Художник принял его довольно холодно. Он обращался с Алеком вежливо, но держал его на почтительном расстоянии от себя. Беседа не доставляла ему никакого удовольствия, и он не стеснялся это показать. Однако когда речь зашла о Флореску, Прутяну разгорячился. Флореску действительно был его старым другом, они часто виделись, подолгу споря о живописи.

— По вашему мнению, он был талантлив?

— Да. По крайней мере, так считали критики.

— А вы?

— Мы работаем совершенно по-разному, и вкусы у нас различались. Не знаю, поймете ли вы меня…

— Да, если вы будете изъясняться просто.

— Картины его, если честно, нравятся мне не очень. Могу ли я быть объективен? Мы, художники, говорить о чужих работах хладнокровно не способны, как бы мы ни старались. Сами того не желая, мы вечно навязываем свою точку зрения о живописи. Я работаю в классическом стиле. Питаю отвращение к модернизму. Пусть я пишу не совсем так, как Григореску, но объект в моих работах присутствует. Я им не пренебрегаю. Да, он сильно деформирован, растушеван, но его можно и обнаружить, и распознать. Разумеется, перед неосведомленным и я предстану путаником-модернистом.

— А Флореску…

— Флореску… он страстно хотел всего. И верил, что это возможно. Последние его картины были уравнениями, с трудом решаемыми даже специалистом. Он скрывал от зрителя объект, чтобы затем представить его совсем расчлененным.

— Слушая вас, — заметил Алек, — можно подумать, что вы вышедший из моды художник. Однако, видя ваши работы, даже самые ранние…

— Вы знаете мои работы? И самые ранние? — поразился Прутяну.

— Конечно. Но я хотел бы вернуться к теме, которая, к сожалению, меня сюда привела. Мне представляется, Андрей Флореску был человеком малообщительным. Если даже его ближайшие друзья понятия не имеют, что его занимало…

— Намек?

— Понимаете, люди, которых он посещал или ходившие к нему, в убийстве не замешаны. Здесь что-то другое. Какие-то его связи нам неизвестны.

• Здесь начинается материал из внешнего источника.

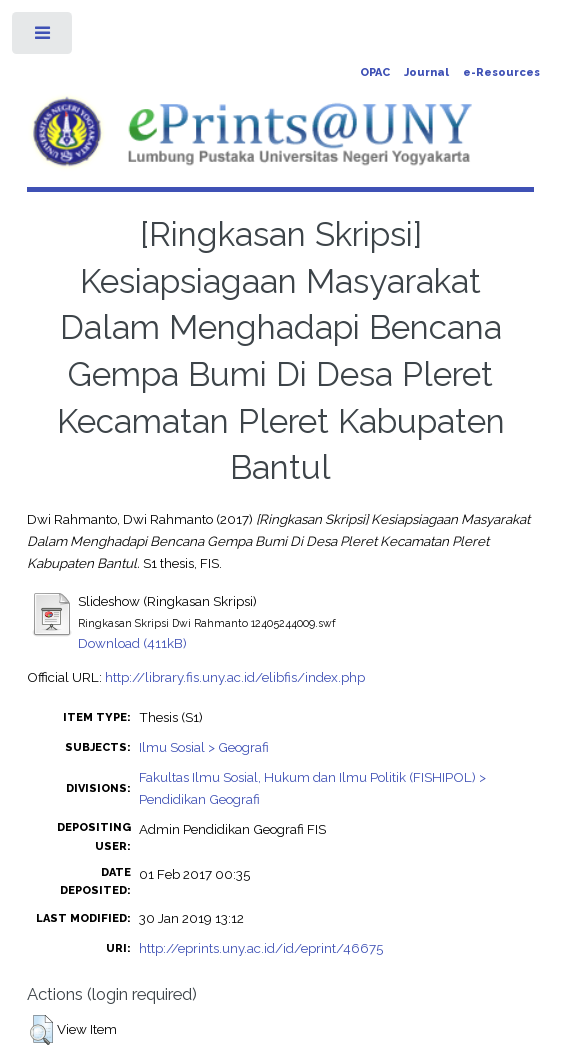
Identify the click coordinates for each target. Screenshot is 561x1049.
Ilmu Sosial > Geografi (204, 747)
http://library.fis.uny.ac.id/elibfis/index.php (235, 677)
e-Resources (501, 72)
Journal (426, 72)
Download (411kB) (132, 643)
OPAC (375, 72)
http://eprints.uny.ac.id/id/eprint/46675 (261, 948)
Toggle (43, 37)
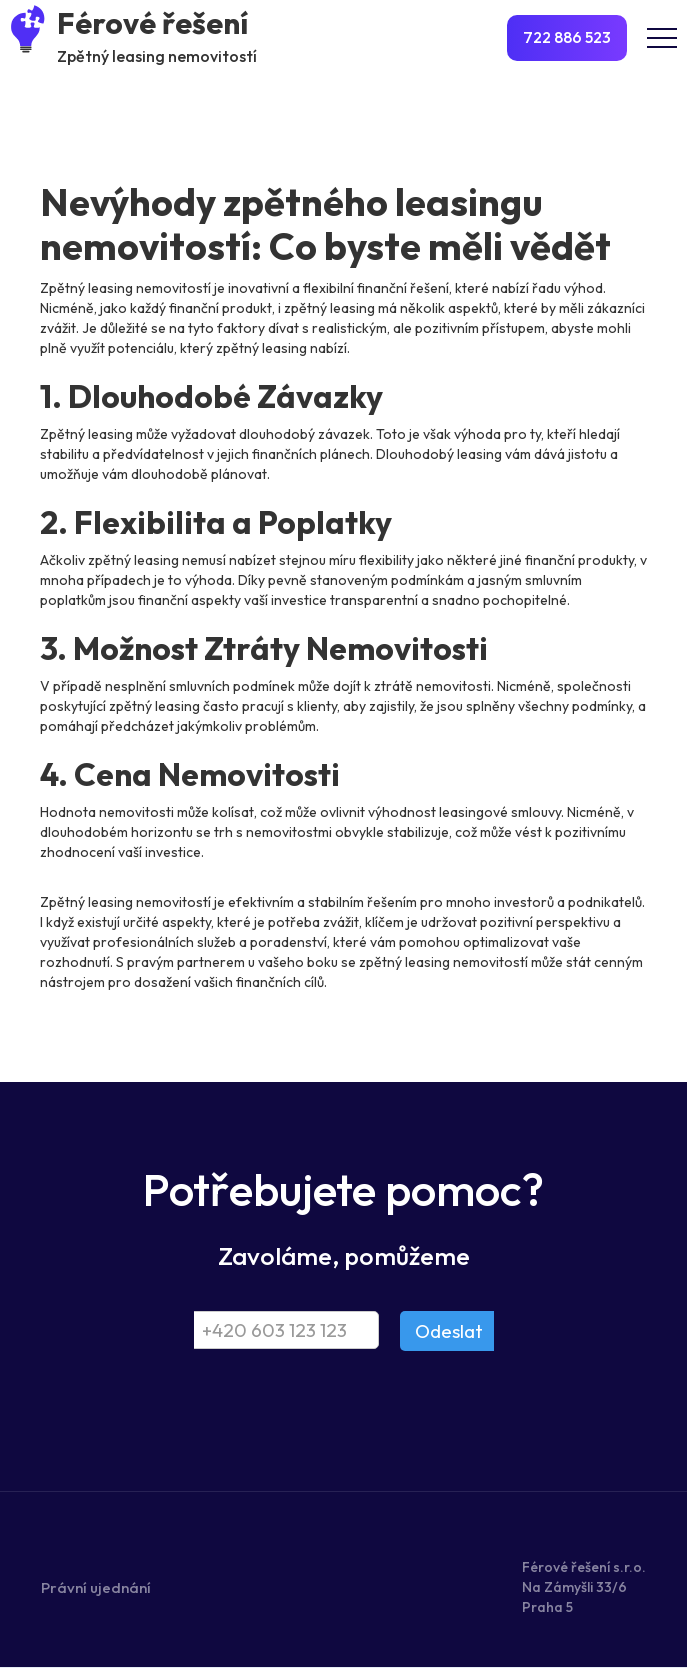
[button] (662, 38)
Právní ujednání (96, 1587)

— Не понимаю, — Прутяну подозрительно посмотрел на Алека.

— А не могли годы дружбы скрывать ненависть и вражду под маской доброжелательности?

— Ваш намек меня оскорбляет. То, что мне не нравятся его картины и я не разделяю мнения по поводу их успеха, еще не повод подозревать, что я желал ему смерти. А тем более, будто я его убил… Мы все-таки были хорошими…

— Друзьями. Не горячитесь.

— Но вы оклеветали…

— Вас я ничем не опорочил. Я просто осмысливаю все версии, созданные моим воображением.

— Должно быть, все, созданное вашим воображением, неправдоподобно.

— Пожалуй. Меня сбивает с толку, что никому из окружения Флореску не надо было его убивать и никто из них не мог это сделать. У всех прекрасное алиби. Подозревать некого. Значит, преступник находится не здесь. Конечно, это предположение, поскольку вполне возможно, что преступником можете оказаться даже вы.

— Я не преступник, — иронически улыбнулся художник. — Но тогда кто?

— И я не знаю, — ответил Алек. — Над чем он работал в последнее время? Что вам показывал?

— У него было много незавершенных работ.

— Постарайтесь вспомнить. Меня интересует, что на них изображено. Пейзаж, скажем.

— Несмотря на запутанность его изобразительных приемов, я мог бы сказать, что это были горные пейзажи… если хорошо подумать — с хвойным лесом… Да, и виллы, которые строят в горах. Увы, его работы мало походили на свои объекты. Кто-либо другой, не привыкший к живописи Флореску, с трудом разобрался бы в них.

Армашу помолчал немного и простился, пообещав Прутяну зайти еще.

В машине он подумал: «Теперь бы побеседовать с инженером Николае Данчу — кажется, лучшим другом Андрея, и непременно с Агатой». И Алек повернул машину на фабрику, где работал Данчу.